When I say software I mean e.g. proficient C++/Rust developers. There's absolutely no reason any of them would struggle with silicon design. Yet silicon designers treat it as if it's some fundamentally different skill, like the difference between playing a piano and a trombone, rather than something more like the difference between programming GPUs and CPUs.
>> rather than something more like the difference between programming GPUs and CPUs.
Again, I get your point, but you are really trivializing HW design here and I don't want anyone starting or migrating from SW to get a wrong impression that you can just pick it up. Sure, with enough thought, patience, skill and hard work anyone can do it - but that applies to anything. But don't expect that just because you know Scala or are a good parallel programmer, you can design good HW that is PPA competitive. You have a better shot than others, but that's it.
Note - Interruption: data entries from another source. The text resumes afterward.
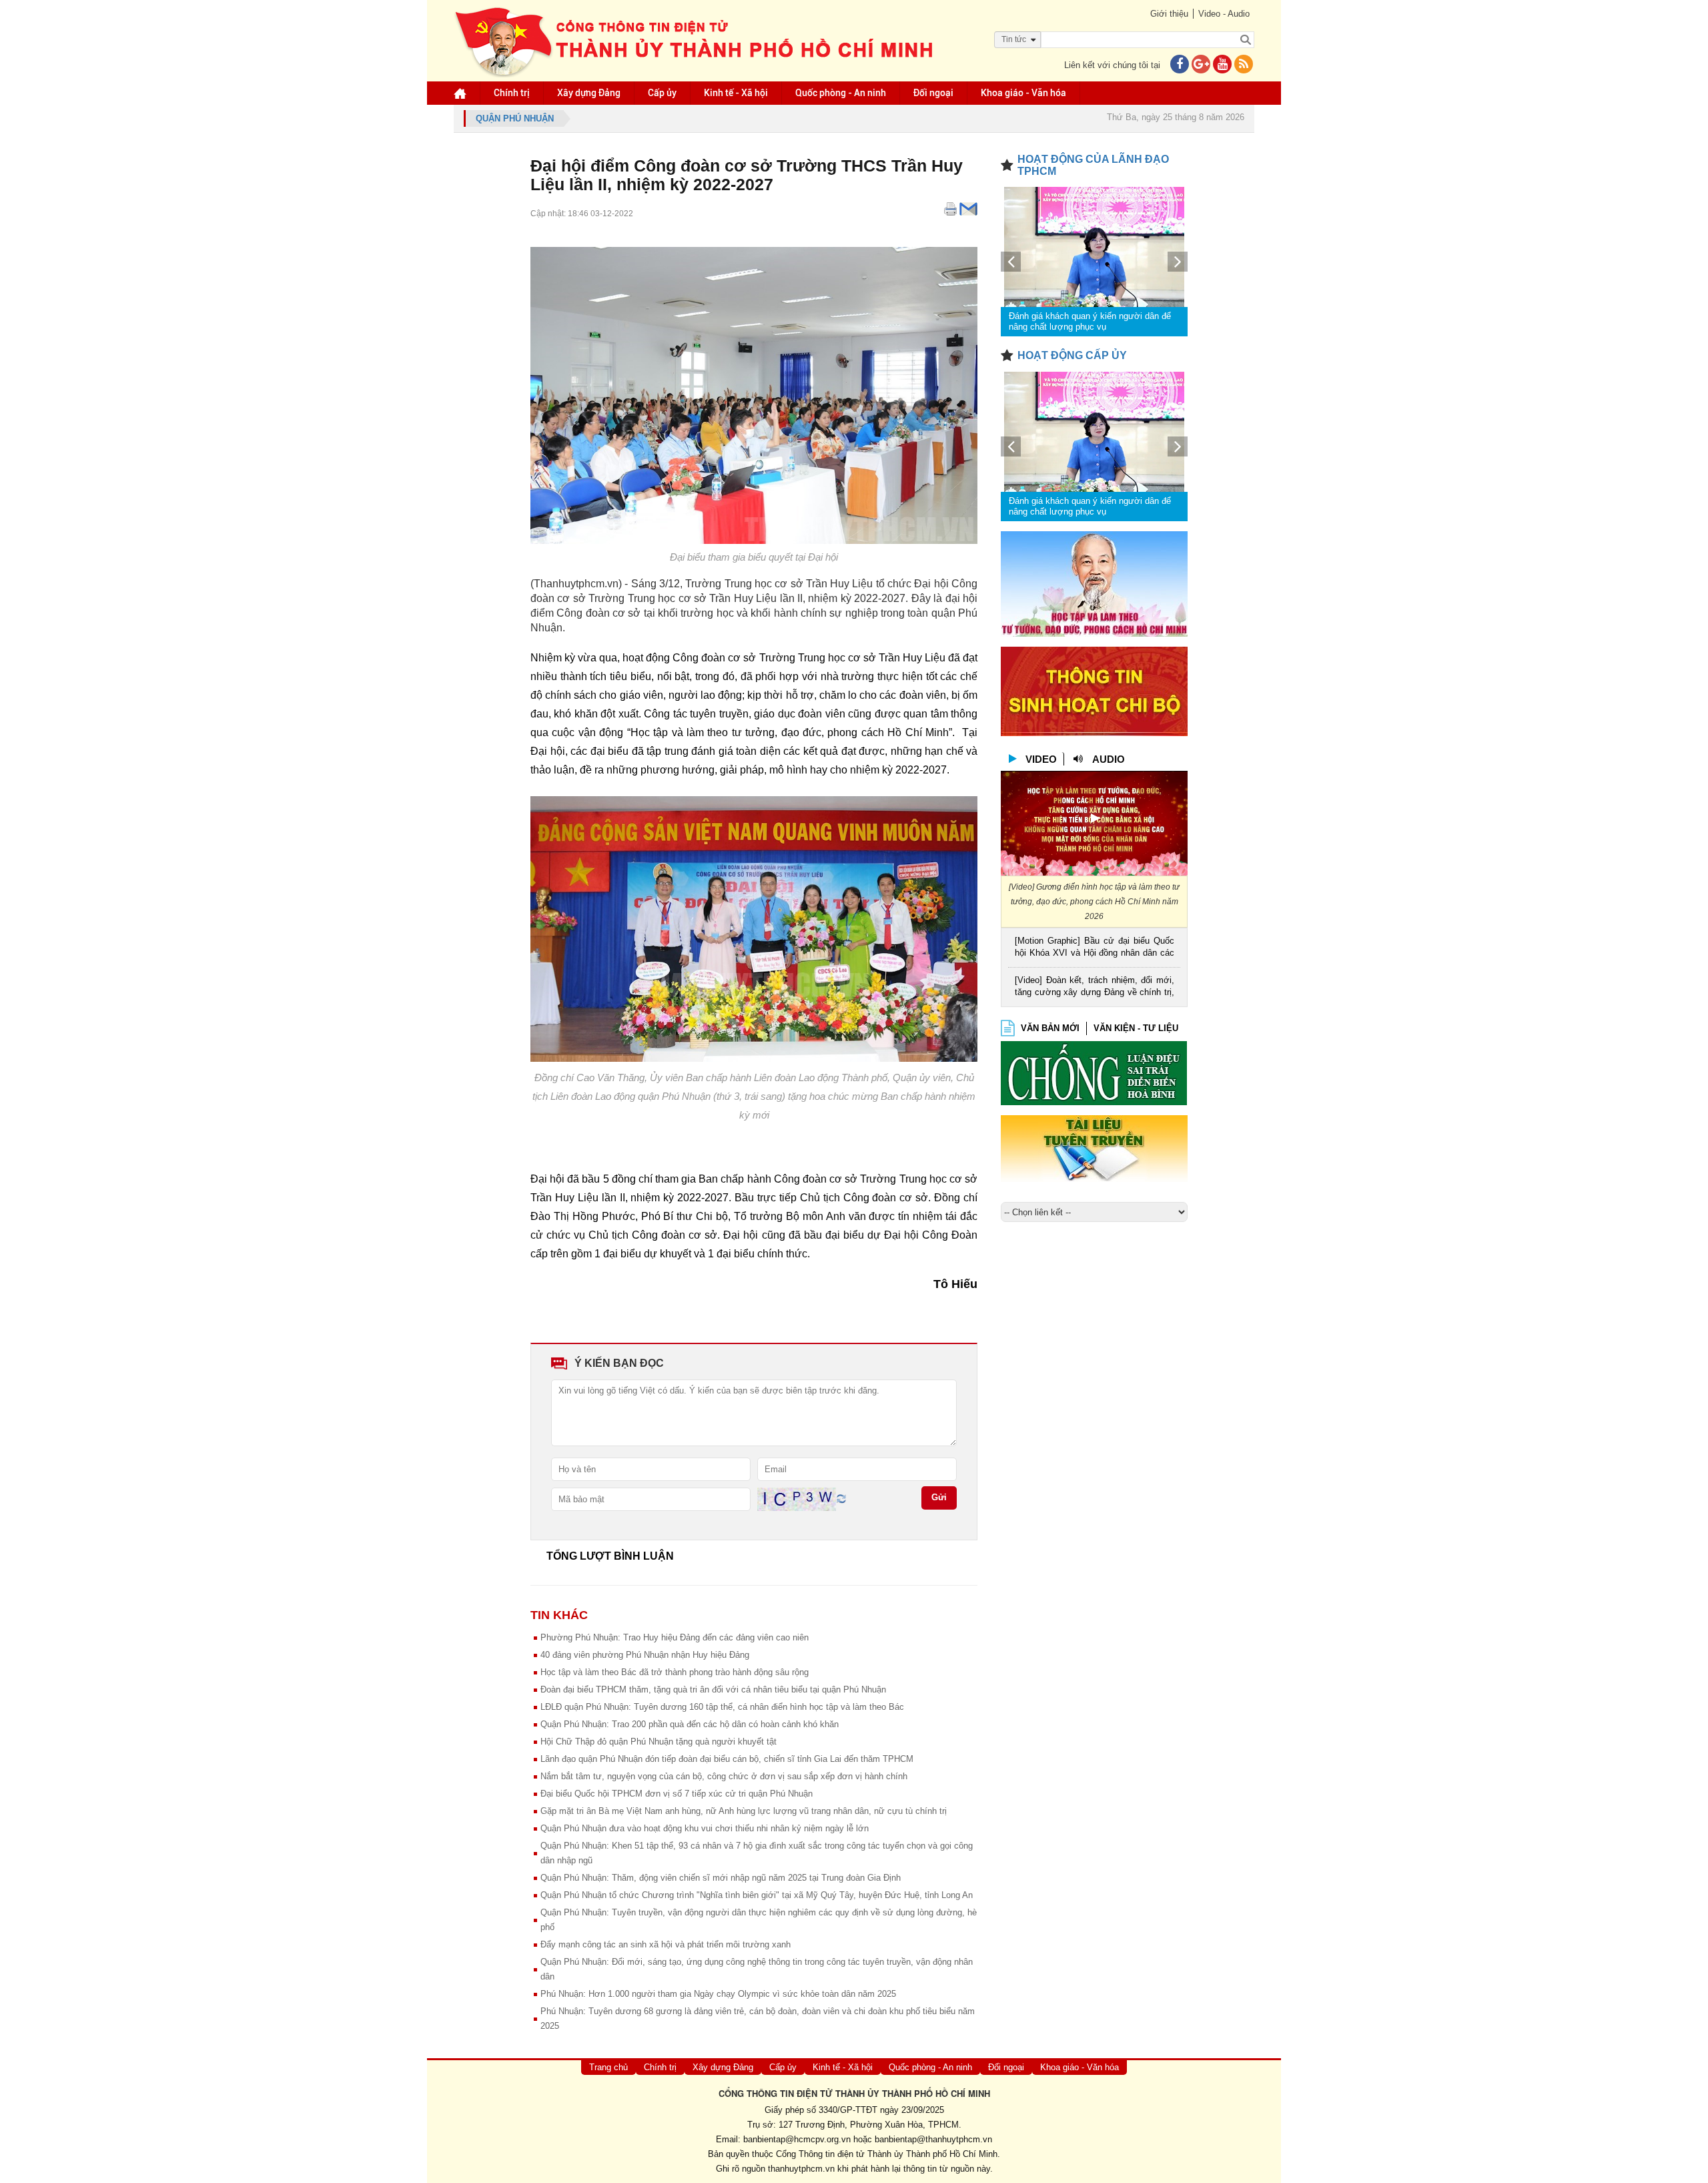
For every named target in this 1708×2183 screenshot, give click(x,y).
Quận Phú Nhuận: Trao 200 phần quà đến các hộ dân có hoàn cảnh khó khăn (689, 1724)
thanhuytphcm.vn (801, 2169)
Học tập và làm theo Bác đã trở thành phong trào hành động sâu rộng (674, 1672)
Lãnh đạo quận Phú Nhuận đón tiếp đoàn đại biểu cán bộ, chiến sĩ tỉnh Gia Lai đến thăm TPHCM (726, 1759)
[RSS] (1243, 65)
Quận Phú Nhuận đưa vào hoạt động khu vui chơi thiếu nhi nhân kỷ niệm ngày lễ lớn (704, 1828)
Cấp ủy (662, 92)
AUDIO (1108, 759)
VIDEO (1041, 759)
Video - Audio (1224, 14)
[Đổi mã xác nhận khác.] (841, 1499)
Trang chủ (608, 2067)
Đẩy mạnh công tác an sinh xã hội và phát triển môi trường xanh (665, 1944)
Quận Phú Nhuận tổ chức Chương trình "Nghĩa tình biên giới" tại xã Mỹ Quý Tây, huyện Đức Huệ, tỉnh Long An (756, 1895)
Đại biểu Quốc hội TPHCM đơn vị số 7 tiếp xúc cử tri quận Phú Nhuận (676, 1794)
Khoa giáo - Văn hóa (1023, 92)
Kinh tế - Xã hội (736, 92)
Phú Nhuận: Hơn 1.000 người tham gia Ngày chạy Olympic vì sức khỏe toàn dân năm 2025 (718, 1994)
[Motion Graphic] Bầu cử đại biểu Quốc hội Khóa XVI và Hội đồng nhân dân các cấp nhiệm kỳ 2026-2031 (1094, 948)
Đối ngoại (933, 92)
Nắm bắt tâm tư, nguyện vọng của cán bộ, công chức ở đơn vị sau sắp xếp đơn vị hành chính (723, 1776)
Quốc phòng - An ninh (840, 92)
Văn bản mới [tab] (1050, 1028)
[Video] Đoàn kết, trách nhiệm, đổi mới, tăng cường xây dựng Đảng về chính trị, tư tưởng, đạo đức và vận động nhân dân (1094, 987)
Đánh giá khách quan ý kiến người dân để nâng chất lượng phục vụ (1090, 321)
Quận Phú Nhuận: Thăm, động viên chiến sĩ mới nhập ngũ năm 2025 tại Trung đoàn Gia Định (720, 1878)
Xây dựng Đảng (588, 92)
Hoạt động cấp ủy (1072, 355)
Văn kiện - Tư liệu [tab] (1136, 1028)
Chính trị (512, 92)
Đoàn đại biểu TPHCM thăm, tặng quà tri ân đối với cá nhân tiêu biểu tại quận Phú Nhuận (713, 1689)
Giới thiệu (1169, 14)
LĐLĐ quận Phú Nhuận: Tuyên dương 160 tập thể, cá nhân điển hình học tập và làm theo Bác (722, 1707)
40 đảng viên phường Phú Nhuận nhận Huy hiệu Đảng (644, 1655)
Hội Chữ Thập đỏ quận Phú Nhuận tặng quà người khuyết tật (658, 1742)
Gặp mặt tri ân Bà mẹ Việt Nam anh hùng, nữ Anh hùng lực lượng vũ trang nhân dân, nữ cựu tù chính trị (743, 1811)
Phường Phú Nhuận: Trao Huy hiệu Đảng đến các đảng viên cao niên (674, 1637)
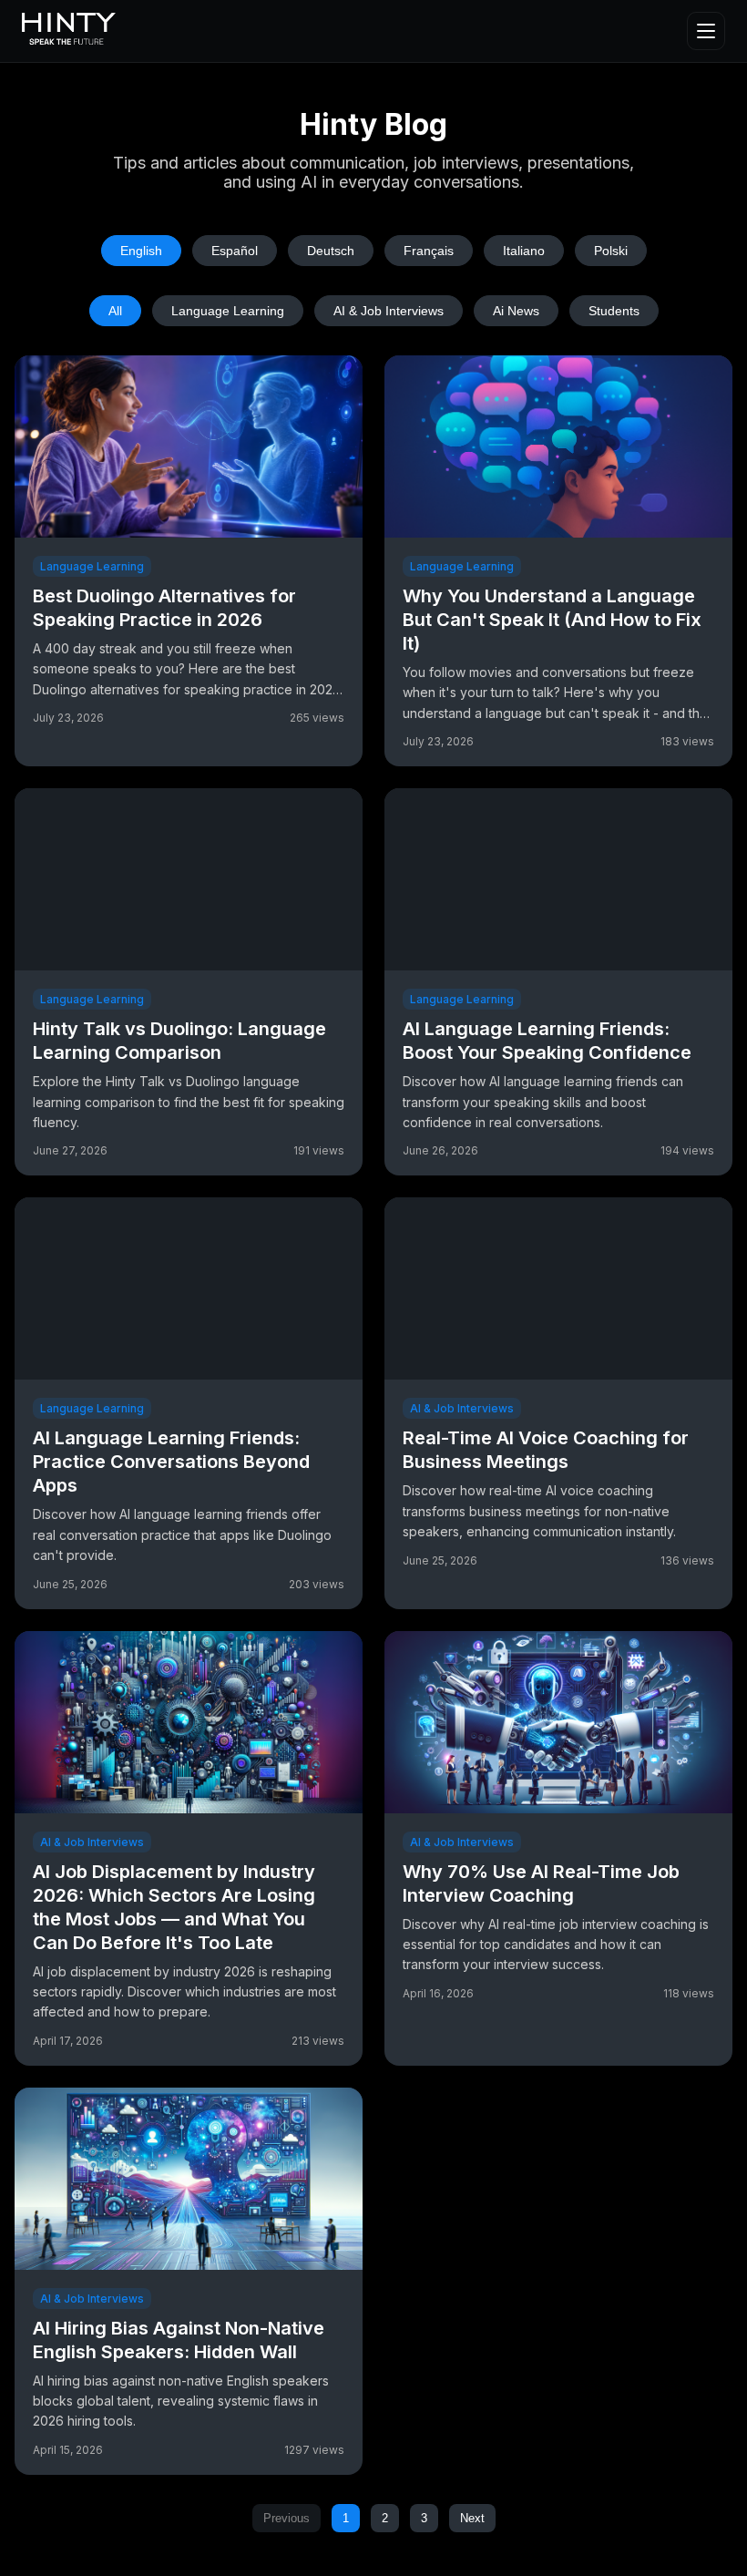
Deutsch (330, 250)
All (115, 310)
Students (614, 310)
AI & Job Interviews (388, 310)
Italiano (524, 250)
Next (472, 2518)
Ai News (516, 310)
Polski (611, 250)
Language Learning (227, 310)
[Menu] (706, 31)
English (141, 250)
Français (429, 250)
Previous (286, 2518)
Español (234, 250)
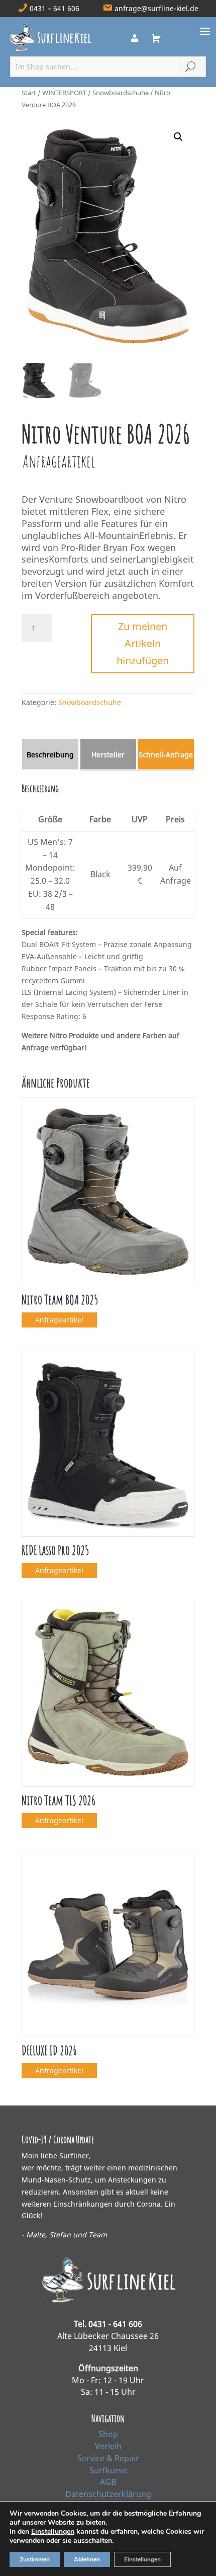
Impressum (108, 2506)
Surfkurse (108, 2470)
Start (29, 92)
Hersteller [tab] (108, 754)
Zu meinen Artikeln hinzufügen (143, 643)
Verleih (108, 2446)
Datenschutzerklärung (108, 2494)
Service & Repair (108, 2458)
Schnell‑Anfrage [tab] (166, 754)
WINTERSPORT (64, 92)
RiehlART (174, 2559)
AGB (108, 2481)
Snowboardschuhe (120, 92)
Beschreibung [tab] (50, 754)
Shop (108, 2434)
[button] (178, 137)
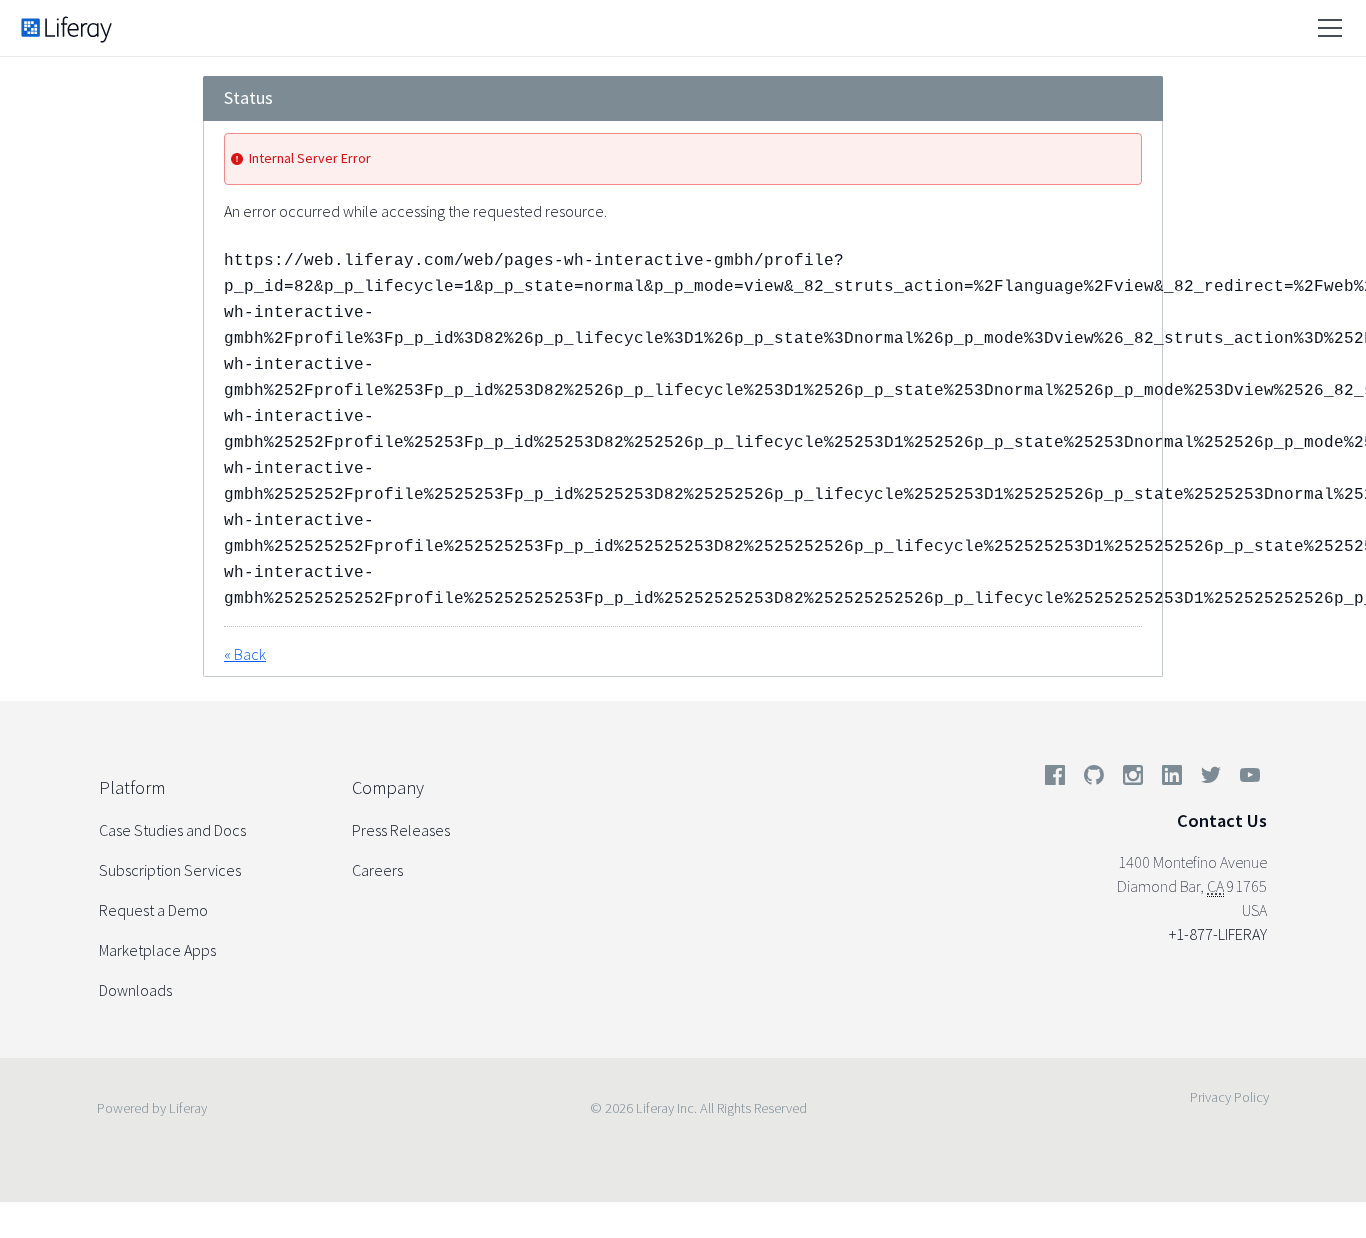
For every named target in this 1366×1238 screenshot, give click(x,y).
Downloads (135, 990)
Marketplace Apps (157, 950)
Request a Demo (153, 910)
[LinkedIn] (1172, 779)
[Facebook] (1055, 779)
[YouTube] (1246, 779)
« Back (245, 654)
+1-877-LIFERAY (1218, 934)
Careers (377, 870)
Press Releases (401, 830)
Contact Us (1222, 820)
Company (388, 787)
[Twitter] (1211, 779)
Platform (132, 787)
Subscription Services (170, 870)
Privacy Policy (1229, 1097)
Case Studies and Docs (172, 830)
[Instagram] (1133, 779)
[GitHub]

Exactly money is problem. I am by trade hardware designer. I have no problem to sit down, create PCB in KiCAD and have it made perfect on first try. But I am doing this just as a hobby because it does not pay much. SWE just pays better even with the AI scarecrow behind it.
At least in the US, yes. Check out general1465's reply to me.
The problem, I think, is that there are many competent hardware design engineers available abroad and since hardware is usually designed with very rigorous specs, tests, etc. it's easy to outsource. You can test if the hardware design engineer(s) came up with an adequate design and, if not, refuse payment or demand reimbursement, depending on how the contract is written. It's all very clear-cut and measurable.
Software is still the "Wild West", even with LLMs. It's nebulous, fast-moving, and requires a lot of communication to get close to reaching the maintenance stage.
I'm talking about chip design: Verilog, VHDL, et al.
Very specifications-driven and easily tested. Very easy to outsource if you have a domestic engineer write the spec and test suite.
Mind you, I am not talking about IP-sensitive chip design or anything novel. I am talking about iterative improvements to well-known and solved problems e.g., a next generation ADC with slightly less output ripple.
Sure, so, yeah "general1465" seemed to be talking about PCB Design.
And from what I know of SemiEngineering's focus, they're talking about chip design in the sense of processor design (like Tenstorrent, Ampere, Ventana, SiFive, Rivos, Graphcore, Arm, Intel, AMD, Nvidia, etc.) rather than the kind of IP you're referring to. Although, I think there's still an argument to be made for the skill shortage in the broader semiconductor design areas.
Anyway, I agree with you that the commoditized IP that's incrementally improving, while very important, isn't going to pay as well as the "novel stuff" in processor design, or even in things like photonics.
Definitely not. You do normally have pretty good specifications, but the level of testing required is much higher than software.
> Very easy to outsource
The previous company I was in tried to outsource some directed C tests. It did not go well. It's easy to outsource but it's even easier to get worthless tests back.
> the level of testing required is much higher than software
No dispute there. I suppose I meant "simply" instead of "easily".
Outside of aeronautics software (specifically, aviation and spaceships/NASA), the topology of the software solution space can change dramatically during development.
Stated differently: the cyclomatic complexity of a codebase is absurdly volatile, especially during the exploratory development stage, but even later on... things can very abruptly change.
AFAICT, this is not really the case with chip design. That is, the sheer amount of testing you have to do is high, but the very nature of *what you're testing* isn't changing under your feet all the time.
This means that the construction of a test suite can largely be front-loaded which I think of as "simple", I suppose...
The reason for the "talent shortage" (aka "talent more expensive than we'd like") is really just because hardware design is a niche field that most people a) don't need to do, b) can't access because almost all the tools are proprietary and c) can't afford, outside of tiny FPGAs.
If Intel or AMD ever release a CPU range that comes with an eFPGA as standard that's fully documented with free tooling then you'll suddenly see a lot more talent appear as if by magic.